[[ Data section, beginning ]]
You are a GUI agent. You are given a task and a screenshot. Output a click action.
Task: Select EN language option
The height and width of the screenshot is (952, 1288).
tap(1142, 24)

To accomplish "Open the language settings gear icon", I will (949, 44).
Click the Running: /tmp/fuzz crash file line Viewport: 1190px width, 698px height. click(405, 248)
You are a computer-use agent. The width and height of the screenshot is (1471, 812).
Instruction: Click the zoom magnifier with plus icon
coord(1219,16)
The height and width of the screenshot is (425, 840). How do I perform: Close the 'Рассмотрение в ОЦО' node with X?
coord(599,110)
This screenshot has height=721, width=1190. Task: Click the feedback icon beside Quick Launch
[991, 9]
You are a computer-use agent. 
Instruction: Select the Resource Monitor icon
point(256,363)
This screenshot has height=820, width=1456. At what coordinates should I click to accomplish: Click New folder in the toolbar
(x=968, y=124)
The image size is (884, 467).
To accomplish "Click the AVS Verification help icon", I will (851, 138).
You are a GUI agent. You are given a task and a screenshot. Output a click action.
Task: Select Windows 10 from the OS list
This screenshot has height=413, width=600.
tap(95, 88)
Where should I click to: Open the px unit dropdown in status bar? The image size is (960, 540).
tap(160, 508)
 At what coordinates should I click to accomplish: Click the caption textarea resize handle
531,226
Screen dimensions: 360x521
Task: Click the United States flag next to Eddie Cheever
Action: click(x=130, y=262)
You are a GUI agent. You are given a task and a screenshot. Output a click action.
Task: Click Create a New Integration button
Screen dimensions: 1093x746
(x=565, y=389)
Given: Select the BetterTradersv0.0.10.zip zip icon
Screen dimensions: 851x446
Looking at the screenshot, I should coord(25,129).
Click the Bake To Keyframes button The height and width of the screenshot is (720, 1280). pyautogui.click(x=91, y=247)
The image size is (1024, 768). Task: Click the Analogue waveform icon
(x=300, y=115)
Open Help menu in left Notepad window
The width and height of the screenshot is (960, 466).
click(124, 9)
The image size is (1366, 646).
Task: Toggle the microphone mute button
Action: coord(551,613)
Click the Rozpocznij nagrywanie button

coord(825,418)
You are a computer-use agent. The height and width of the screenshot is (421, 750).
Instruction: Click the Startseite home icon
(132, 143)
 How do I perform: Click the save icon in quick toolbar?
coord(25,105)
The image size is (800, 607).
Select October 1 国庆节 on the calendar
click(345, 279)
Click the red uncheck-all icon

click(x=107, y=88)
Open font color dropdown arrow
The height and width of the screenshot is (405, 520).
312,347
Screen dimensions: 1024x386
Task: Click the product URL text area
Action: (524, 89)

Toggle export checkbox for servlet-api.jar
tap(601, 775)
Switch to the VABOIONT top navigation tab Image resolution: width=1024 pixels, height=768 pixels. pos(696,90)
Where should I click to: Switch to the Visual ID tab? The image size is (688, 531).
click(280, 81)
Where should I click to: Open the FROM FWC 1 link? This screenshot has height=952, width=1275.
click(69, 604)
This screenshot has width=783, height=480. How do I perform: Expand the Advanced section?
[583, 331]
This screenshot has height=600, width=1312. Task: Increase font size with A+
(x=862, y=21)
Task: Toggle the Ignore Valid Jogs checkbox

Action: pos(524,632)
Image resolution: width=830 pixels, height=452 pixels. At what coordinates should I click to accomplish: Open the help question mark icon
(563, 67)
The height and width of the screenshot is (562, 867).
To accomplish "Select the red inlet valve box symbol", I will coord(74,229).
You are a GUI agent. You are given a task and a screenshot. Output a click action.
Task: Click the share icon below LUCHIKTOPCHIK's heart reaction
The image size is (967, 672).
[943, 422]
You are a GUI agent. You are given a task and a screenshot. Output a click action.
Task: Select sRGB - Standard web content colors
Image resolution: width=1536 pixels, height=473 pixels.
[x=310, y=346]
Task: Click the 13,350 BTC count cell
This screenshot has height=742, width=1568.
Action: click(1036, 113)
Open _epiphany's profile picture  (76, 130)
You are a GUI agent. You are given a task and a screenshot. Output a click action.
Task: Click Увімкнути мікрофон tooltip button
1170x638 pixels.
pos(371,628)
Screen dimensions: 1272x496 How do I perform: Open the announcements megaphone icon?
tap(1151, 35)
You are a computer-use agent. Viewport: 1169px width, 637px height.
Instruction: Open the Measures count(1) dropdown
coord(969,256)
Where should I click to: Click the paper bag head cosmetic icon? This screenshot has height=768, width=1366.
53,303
[[ Data section, end ]]
- Work to complete
Copy every line above exactly.

- Result of the task
You are a GUI agent. You are given a task and a screenshot. Output a click action.
Task: Select EN language option
The height and width of the screenshot is (952, 1288).
tap(1142, 24)

To accomplish "Open the language settings gear icon", I will (949, 44).
Click the Running: /tmp/fuzz crash file line Viewport: 1190px width, 698px height. click(405, 248)
You are a computer-use agent. The width and height of the screenshot is (1471, 812).
Instruction: Click the zoom magnifier with plus icon
coord(1219,16)
The height and width of the screenshot is (425, 840). How do I perform: Close the 'Рассмотрение в ОЦО' node with X?
coord(599,110)
This screenshot has height=721, width=1190. Task: Click the feedback icon beside Quick Launch
[991, 9]
You are a computer-use agent. 
Instruction: Select the Resource Monitor icon
point(256,363)
This screenshot has height=820, width=1456. At what coordinates should I click to accomplish: Click New folder in the toolbar
(x=968, y=124)
The image size is (884, 467).
To accomplish "Click the AVS Verification help icon", I will (851, 138).
You are a GUI agent. You are given a task and a screenshot. Output a click action.
Task: Select Windows 10 from the OS list
This screenshot has height=413, width=600.
tap(95, 88)
Where should I click to: Open the px unit dropdown in status bar? The image size is (960, 540).
tap(160, 508)
 At what coordinates should I click to accomplish: Click the caption textarea resize handle
531,226
Screen dimensions: 360x521
Task: Click the United States flag next to Eddie Cheever
Action: click(x=130, y=262)
You are a GUI agent. You are given a task and a screenshot. Output a click action.
Task: Click Create a New Integration button
Screen dimensions: 1093x746
(x=565, y=389)
Given: Select the BetterTradersv0.0.10.zip zip icon
Screen dimensions: 851x446
Looking at the screenshot, I should coord(25,129).
Click the Bake To Keyframes button The height and width of the screenshot is (720, 1280). pyautogui.click(x=91, y=247)
The image size is (1024, 768). Task: Click the Analogue waveform icon
(x=300, y=115)
Open Help menu in left Notepad window
The width and height of the screenshot is (960, 466).
click(124, 9)
The image size is (1366, 646).
Task: Toggle the microphone mute button
Action: coord(551,613)
Click the Rozpocznij nagrywanie button

coord(825,418)
You are a computer-use agent. The height and width of the screenshot is (421, 750).
Instruction: Click the Startseite home icon
(132, 143)
 How do I perform: Click the save icon in quick toolbar?
coord(25,105)
The image size is (800, 607).
Select October 1 国庆节 on the calendar
click(345, 279)
Click the red uncheck-all icon

click(x=107, y=88)
Open font color dropdown arrow
The height and width of the screenshot is (405, 520).
312,347
Screen dimensions: 1024x386
Task: Click the product URL text area
Action: (524, 89)

Toggle export checkbox for servlet-api.jar
tap(601, 775)
Switch to the VABOIONT top navigation tab Image resolution: width=1024 pixels, height=768 pixels. pos(696,90)
Where should I click to: Switch to the Visual ID tab? The image size is (688, 531).
click(280, 81)
Where should I click to: Open the FROM FWC 1 link? This screenshot has height=952, width=1275.
click(69, 604)
This screenshot has width=783, height=480. How do I perform: Expand the Advanced section?
[583, 331]
This screenshot has height=600, width=1312. Task: Increase font size with A+
(x=862, y=21)
Task: Toggle the Ignore Valid Jogs checkbox

Action: pos(524,632)
Image resolution: width=830 pixels, height=452 pixels. At what coordinates should I click to accomplish: Open the help question mark icon
(563, 67)
The height and width of the screenshot is (562, 867).
To accomplish "Select the red inlet valve box symbol", I will coord(74,229).
You are a GUI agent. You are given a task and a screenshot. Output a click action.
Task: Click the share icon below LUCHIKTOPCHIK's heart reaction
The image size is (967, 672).
[943, 422]
You are a GUI agent. You are given a task and a screenshot. Output a click action.
Task: Select sRGB - Standard web content colors
Image resolution: width=1536 pixels, height=473 pixels.
[x=310, y=346]
Task: Click the 13,350 BTC count cell
This screenshot has height=742, width=1568.
Action: click(1036, 113)
Open _epiphany's profile picture  (76, 130)
You are a GUI agent. You are given a task and a screenshot. Output a click action.
Task: Click Увімкнути мікрофон tooltip button
1170x638 pixels.
pos(371,628)
Screen dimensions: 1272x496 How do I perform: Open the announcements megaphone icon?
tap(1151, 35)
You are a computer-use agent. Viewport: 1169px width, 637px height.
Instruction: Open the Measures count(1) dropdown
coord(969,256)
Where should I click to: Click the paper bag head cosmetic icon? This screenshot has height=768, width=1366.
53,303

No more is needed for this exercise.